■ **Text shown**
·····

Edmund Pettus Bridge is one of the many landmarks that are a report of African-Americas long and continued fight to justice and equality in America.
The three Selma to Montgomery marches in 1965 were part of the Selma Voting Rights Movement and led to the passage that year of the Voting Rights Act, a landmark federal achievement of the 1960s American Civil Rights Movement.
Activists publicised the three protest marches to walk the 54-mile (87 km) highway from Selma to the Alabama state capital of Montgomery as showing the desire of African American citizens to exercise their constitutional right to vote, in defiance of segregationist repression.
The first march took place on March 7 1965, state troopers and county policemen attacked the unarmed marchers with clubs and tear gas.
The event gained the name ‘Bloody Sunday’. 
Law enforcers beat one of the demonstrators, Amelia Boynton unconscious; the media publicised a picture of her lying wounded on the bridge worldwide.
Now aged (104) and in a wheelchair, Amelia Boynton attended the Sunday commemorations at Edmund Pettus bridge.
But as thousands marched across Selma’s Edmund Pettus Bridge this weekend, a small band of white people were less than a mile away, mourning the loss of the Confederacy and guarding a memorial to a white supremacist.
Live Oak cemetery is a burial site for Confederate soldiers in the civil war and contains the grave of Edmund Winston Pettus, the general – and member of the Ku Klux Klan – after whom the town’s bridge was named.
There has been a growing campaign to rename Selma’s bridge given its association with the Confederate south, and dozens of students had planned a peaceful march to the cemetery.
They quickly changed plans after discovering the neo-Confederates were waiting for them.
Selma is most famous for the violent assault on peaceful civil rights marchers on the town’s bridge in 1965.
But the Alabama town was also the site of another clash: a notorious civil war battle in which Union forces defeated the pro-slavery Confederate army.
The cemetery where General Pettus is buried also contains a memorial to the fallen soldiers, and a controversial monument to Nathan Bedford Forrest, the lieutenant general in the Confederate army and first Grand Wizard of the Klan.

·····

■ **Information supplied**
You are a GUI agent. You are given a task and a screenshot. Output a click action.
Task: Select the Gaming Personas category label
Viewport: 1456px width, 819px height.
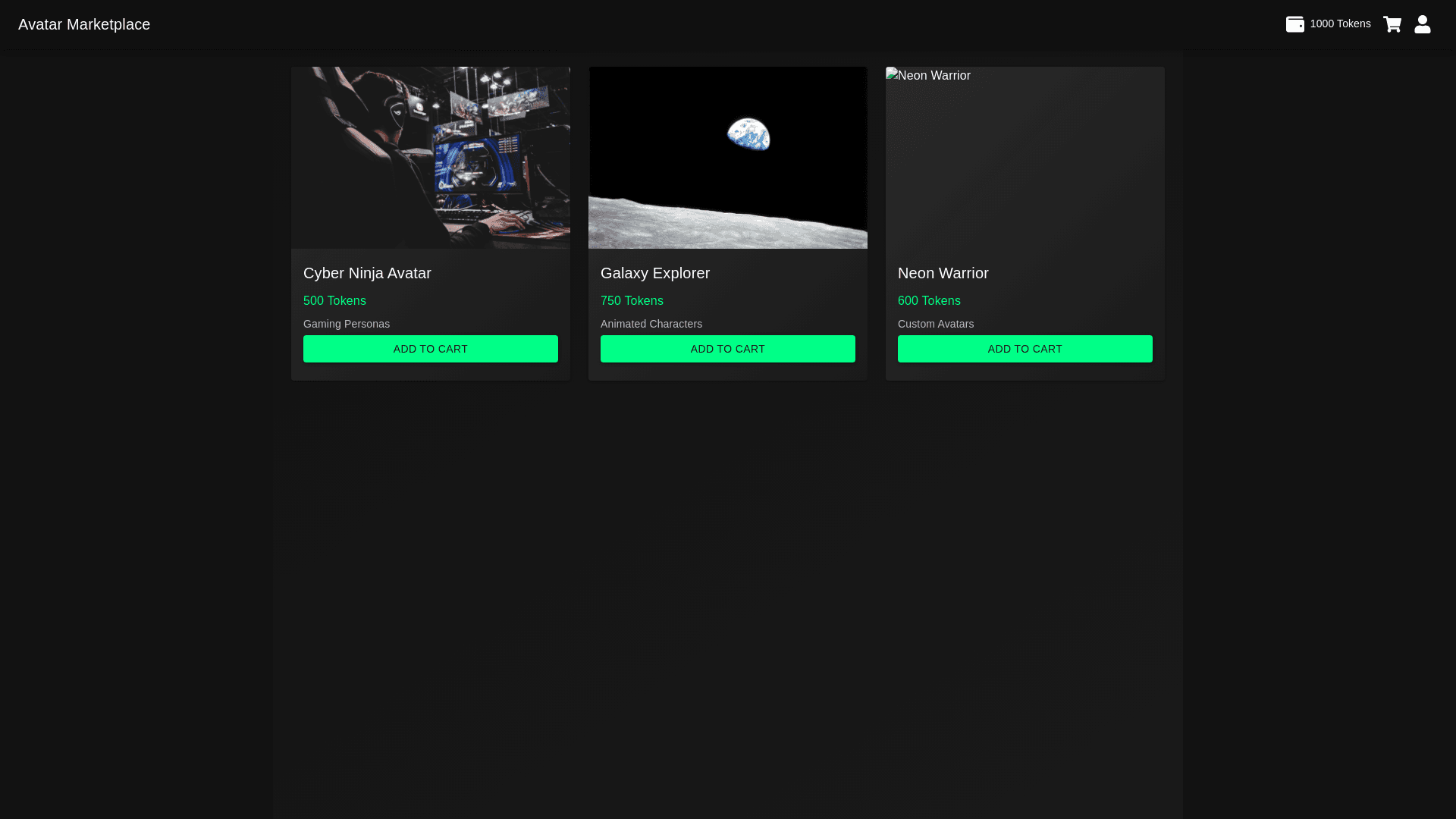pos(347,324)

·····

■ **What you will do**
**1)** In the passage on Edmund Pettus Bridge, how long is the highway from Selma to Montgomery that the marchers set out to walk?
**2)** Using the passage on Edmund Pettus Bridge, explain why there has been a campaign to rename the bridge.
**3)** Carry on the passage on Edmund Pettus Bridge, beginning after its final sentence.

■ **Exercise answers**
**1)** 54 miles (87 km).

**2)** The bridge is associated with the Confederate south. It was named after Edmund Winston Pettus, a Confederate general and member of the Ku Klux Klan.

**3)**
Fifty years after the march across the bridge, Selma remains racially divided.
Schools are almost entirely segregated – as is the local country club which, still today, is said to maintain a white-only membership.
More over forms of racism are not far from the surface either.
Some of the black families in Selma opened their front doors this weekend to find letters containing white supremacist literature on their doorsteps, wrapped in rocks.
The Klan claimed responsibility for distributing 4 000 letters in Selma and Montgomery. 
The racial divisions in Selma are an illustration of how far America still has to go in erasing the racial divide.
America is going through a difficult period in race relations, following the recent high-profile killings by police of Michael Brown in Ferguson, Eric Garner in Staten Island and Tamir Rice in Cleveland, all black men.
This week, the Justice Department issued a scathing report detailing institutional racism in the Ferguson Police Department, while clearing former police officer Darren Wilson for the shooting last summer of the unarmed 18-year-old Brown, whose killing galvanised nationwide protests.
Brown’s family announced this week their intention to file a wrongful death lawsuit against Ferguson and Wilson.
On Friday March 6 2015 Tony T. Robinson Jr, a 19-year-old black man who appeared to be unarmed, was shot dead by a white police officer in Madison, Wisconsin, sparking protests there on Sunday.
President Barack Obama visited Selma on Saturday and declared the work of the US civil rights movement advanced, but unfinished in the face of ongoing racial tensions.
While the Selma protests were for voting rights, those rights have been eroded, especially for the African America man.
US Attorney General, Eric Holder, last year called for restoration of voting rights for felons who served their sentences, said the restriction has a disparate effect on African Americans. 
Close to if not over, 2,2 million black citizens — or nearly one in 13 African American adults — are banned from voting because of restrictive laws that forbid anyone who has been charged and imprisoned for felony crimes to vote even when they have served their sentences.
Given the disproportionate and discriminatory way black men are sent to prison in America, the move to deny them right to vote becomes a way of pushing them out of the political process and further condemning the black community to poverty.